Os casos de Evali (sigla em inglês para lesão pulmonar induzida pelo cigarro eletrônico) provam a gravidade do problema, cuja causa é ligada exclusivamente ao aparelho. De acordo com o Sebastião Costa, em 2019, os Estados Unidos registraram 2,8 mil casos da doença e 68 mortes. Já em relação ao perfil dos pacientes hospitalizados, a média de idade não passa dos 24 anos. Os sintomas são graves e incluem tosse aguda, dor no peito e dificuldade respiratória. “É uma síndrome agudíssima que leva a pessoa para o [suporte de] oxigênio, o tubo e, infelizmente, para o necrotério”, ressalta o médico.

Usuários de vape podem desenvolver lesão pulmonar grave em apenas 12 meses

Para se ter ideia, um usuário frequente de vape pode desenvolver a Evali em apenas 12 meses, processo significativamente mais agressivo em comparação às consequências do cigarro tradicional. E pior: segundo Sebastião, mesmo parando de fumar, há chances de a síndrome aparecer 90 dias depois. Por sua vez, o enfisema pulmonar e o câncer de pulmão, doenças associadas ao tabagismo, podem levar de 15 a 20 anos para se manifestar.

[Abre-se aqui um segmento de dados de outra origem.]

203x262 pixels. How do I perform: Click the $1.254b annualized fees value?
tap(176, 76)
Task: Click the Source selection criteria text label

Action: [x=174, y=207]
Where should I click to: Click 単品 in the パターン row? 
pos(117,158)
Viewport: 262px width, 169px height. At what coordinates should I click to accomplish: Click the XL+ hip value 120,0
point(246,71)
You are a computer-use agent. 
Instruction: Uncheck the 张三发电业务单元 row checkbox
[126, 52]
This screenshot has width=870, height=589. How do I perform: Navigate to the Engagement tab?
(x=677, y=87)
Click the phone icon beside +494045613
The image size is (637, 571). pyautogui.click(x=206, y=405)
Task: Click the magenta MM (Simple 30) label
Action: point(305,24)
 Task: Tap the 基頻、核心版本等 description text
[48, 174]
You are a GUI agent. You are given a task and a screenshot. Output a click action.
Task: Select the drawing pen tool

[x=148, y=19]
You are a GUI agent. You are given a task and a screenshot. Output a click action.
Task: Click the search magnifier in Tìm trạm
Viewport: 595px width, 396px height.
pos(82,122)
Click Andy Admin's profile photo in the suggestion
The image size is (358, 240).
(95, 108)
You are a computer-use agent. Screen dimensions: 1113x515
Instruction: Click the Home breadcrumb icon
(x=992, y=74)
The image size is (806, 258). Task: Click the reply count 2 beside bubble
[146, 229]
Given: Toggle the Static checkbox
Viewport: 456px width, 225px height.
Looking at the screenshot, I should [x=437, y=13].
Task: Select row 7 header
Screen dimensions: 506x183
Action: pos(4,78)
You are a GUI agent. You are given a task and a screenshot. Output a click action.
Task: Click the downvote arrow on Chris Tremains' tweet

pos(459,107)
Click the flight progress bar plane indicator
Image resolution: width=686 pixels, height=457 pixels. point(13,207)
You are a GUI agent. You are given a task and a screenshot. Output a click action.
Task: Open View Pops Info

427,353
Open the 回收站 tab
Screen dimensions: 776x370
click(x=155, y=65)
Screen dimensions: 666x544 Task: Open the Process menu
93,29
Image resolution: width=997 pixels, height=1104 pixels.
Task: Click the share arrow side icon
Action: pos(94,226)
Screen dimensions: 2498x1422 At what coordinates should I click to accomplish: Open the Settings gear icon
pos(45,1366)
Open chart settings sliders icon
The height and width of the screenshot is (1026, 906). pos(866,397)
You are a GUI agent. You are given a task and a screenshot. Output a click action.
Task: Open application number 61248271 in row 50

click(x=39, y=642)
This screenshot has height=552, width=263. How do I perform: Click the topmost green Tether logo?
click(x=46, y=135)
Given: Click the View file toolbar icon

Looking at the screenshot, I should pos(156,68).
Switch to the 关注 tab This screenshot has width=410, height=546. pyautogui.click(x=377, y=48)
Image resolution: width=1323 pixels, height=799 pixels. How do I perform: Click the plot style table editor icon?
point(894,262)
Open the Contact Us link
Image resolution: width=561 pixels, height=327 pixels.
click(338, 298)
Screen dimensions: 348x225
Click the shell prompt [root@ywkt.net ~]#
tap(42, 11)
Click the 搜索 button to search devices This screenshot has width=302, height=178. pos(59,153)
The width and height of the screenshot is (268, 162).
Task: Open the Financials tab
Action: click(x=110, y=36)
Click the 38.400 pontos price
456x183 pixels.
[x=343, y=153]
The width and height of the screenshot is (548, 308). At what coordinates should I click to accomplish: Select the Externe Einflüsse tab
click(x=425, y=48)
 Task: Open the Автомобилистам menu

O problema do vape, explica Sebastião, está diretamente relacionado à sua composição: “Muitas vezes, a concentração de nicotina é ainda maior, o que provoca infarto, AVC, hipertensão, além de viciar muito mais”. Por isso, o pneumologista é enfático ao apontar que adolescentes e jovens adultos estão consumindo cigarros eletrônicos sem a consciência do perigo que esses dispositivos representam à sua saúde.

Solução deve incluir diálogo com pais e jovens

Por aqui, nos últimos 40 anos, o Brasil viu sua população fumante diminuir de 34% para 9,2% dos brasileiros adultos, avanço muito celebrado pela sociedade médica. Nesse compasso, a mortalidade de doenças associadas ao tabaco também caiu de 200 mil para 160 mil. Porém, com a chegada dos vaporizadores ao país, mesmo que ilegalmente, ficou claro que as campanhas antitabaco não haviam conseguido atingir os mais jovens até então.

Segundo Sebastião Costa, antes mesmo do “vape”, de cada 10 pessoas que fumavam cigarro, ao menos três pertenciam à faixa etária de 12 a 18 anos. “Faltou conscientizá-los”, crava o médico, lembrando que o aparelho eletrônico é muito mais “jovial”. Não à toa, os “vapes” que hoje viralizam nas redes sociais apresentam mais de 200 sabores e uma publicidade atraente.

Apesar da proibição da comercialização e importação de cigarros eletrônicos pela Agência Nacional de Vigilância Sanitária (Anvisa) no Brasil, muitos jovens têm acesso ao produto sem que se fale muito sobre o tema. Assim, na avaliação do médico, a solução para conter o avanço dos “vapes” no país consiste em incluir os adolescentes no debate e conscientizar os pais sobre o problema. “Muitas vezes, eles não sabem que o adolescente está fumando, que fumam porque ‘está na moda’, mesmo entendendo que é algo danoso para a saúde”, reflete. É preciso, então, repensar a forma como o poder público dialoga com todos eles para que a mensagem fique cada vez mais clara.

*Matéria publicada originalmente na edição impressa do dia 03 de abril de 2024.